» **Tasks to perform**:
1: In the account of the hunt for a dead rat in a kitchen, what was held in the yellow rubber-gloved hand?
2: In the records, rewrite the part that opens with the line containing "Identify the location of second book." and closes with the line containing "coordinates (1302, 1031).", putting "third book" in place of "second book" and keeping everything else the same.

» **Selected excerpt**:
The kicker about this is that rats are rather furtive creatures, and don't care much for running around in plain view. (I'm pretty sure this is attributable to their lack of sunscreen options.)

And if this clandestine trip happens to lead them into your pantry/cupboard/plants, then that's simply where they keel over and die.

Fast-forward to several days later (i.e. Monday night), when there's a strange smell coming from somewhere in my kitchen, yet I'm unable to locate the source.
So I take out the trash, pour Palmolive down the disposal, check the fridge for penicillin cultures, demolish the miniature "Pizza Crust Taj Mahal" I've been painstakingly erecting atop the microwave...

You know, the usual clean-up activities.

And yet when the dust clears, the smell remains.

I mention this to my landlady yesterday, which is when she informs me of the nefarious rat plot that happened upstairs and suggests that I go through my cupboards on a hunt for rat cadavers.

So there I am last night, yanking open my kitchen cabinets as if there were rabid, spring-loaded wolverines inside each, wielding a rolled up copy of Sailing Magazine in one yellow rubber-gloved hand and Lysol in the other.
A Hefty bag with arm-holes poked in it protected my torso, ski goggles on for eye safety, and an aluminum colander perched crookedly on my head. (Which just seemed like a good idea when I saw it hanging on the wall.)

Alas, I found no ex-rats.

I was, however, dive bombed onto the back of my neck by a rogue member of the 3" Cockroach Luftwaffe Brigade as I came in from the patio.

» **Material for this task**:

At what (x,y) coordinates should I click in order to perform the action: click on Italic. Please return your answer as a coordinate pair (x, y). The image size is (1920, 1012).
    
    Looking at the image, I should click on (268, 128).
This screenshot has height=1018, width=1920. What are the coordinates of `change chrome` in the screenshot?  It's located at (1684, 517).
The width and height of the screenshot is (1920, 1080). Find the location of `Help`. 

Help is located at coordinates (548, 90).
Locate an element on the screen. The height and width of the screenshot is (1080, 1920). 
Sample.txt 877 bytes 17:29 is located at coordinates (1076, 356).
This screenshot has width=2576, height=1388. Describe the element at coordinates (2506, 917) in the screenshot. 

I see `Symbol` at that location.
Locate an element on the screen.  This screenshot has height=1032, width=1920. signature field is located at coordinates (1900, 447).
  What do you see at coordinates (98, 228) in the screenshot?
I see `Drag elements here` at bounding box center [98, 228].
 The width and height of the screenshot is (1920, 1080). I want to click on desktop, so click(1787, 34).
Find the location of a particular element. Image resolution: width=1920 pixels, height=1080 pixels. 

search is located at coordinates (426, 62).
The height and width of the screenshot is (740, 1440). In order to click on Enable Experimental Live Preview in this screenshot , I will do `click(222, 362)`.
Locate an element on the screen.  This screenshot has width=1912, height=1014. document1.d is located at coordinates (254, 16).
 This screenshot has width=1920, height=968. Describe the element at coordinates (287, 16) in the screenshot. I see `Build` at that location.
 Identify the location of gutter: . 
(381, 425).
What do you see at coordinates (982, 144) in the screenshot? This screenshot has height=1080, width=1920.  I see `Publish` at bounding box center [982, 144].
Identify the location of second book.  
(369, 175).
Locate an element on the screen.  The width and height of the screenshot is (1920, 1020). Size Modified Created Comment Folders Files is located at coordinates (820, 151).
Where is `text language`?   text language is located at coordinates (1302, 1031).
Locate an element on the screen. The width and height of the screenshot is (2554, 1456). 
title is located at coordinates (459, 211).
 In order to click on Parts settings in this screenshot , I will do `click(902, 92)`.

» **Results by task**:
1: A rolled up copy of Sailing Magazine.

2:
Identify the location of third book.  
(369, 175).
Locate an element on the screen.  The width and height of the screenshot is (1920, 1020). Size Modified Created Comment Folders Files is located at coordinates (820, 151).
Where is `text language`?   text language is located at coordinates (1302, 1031).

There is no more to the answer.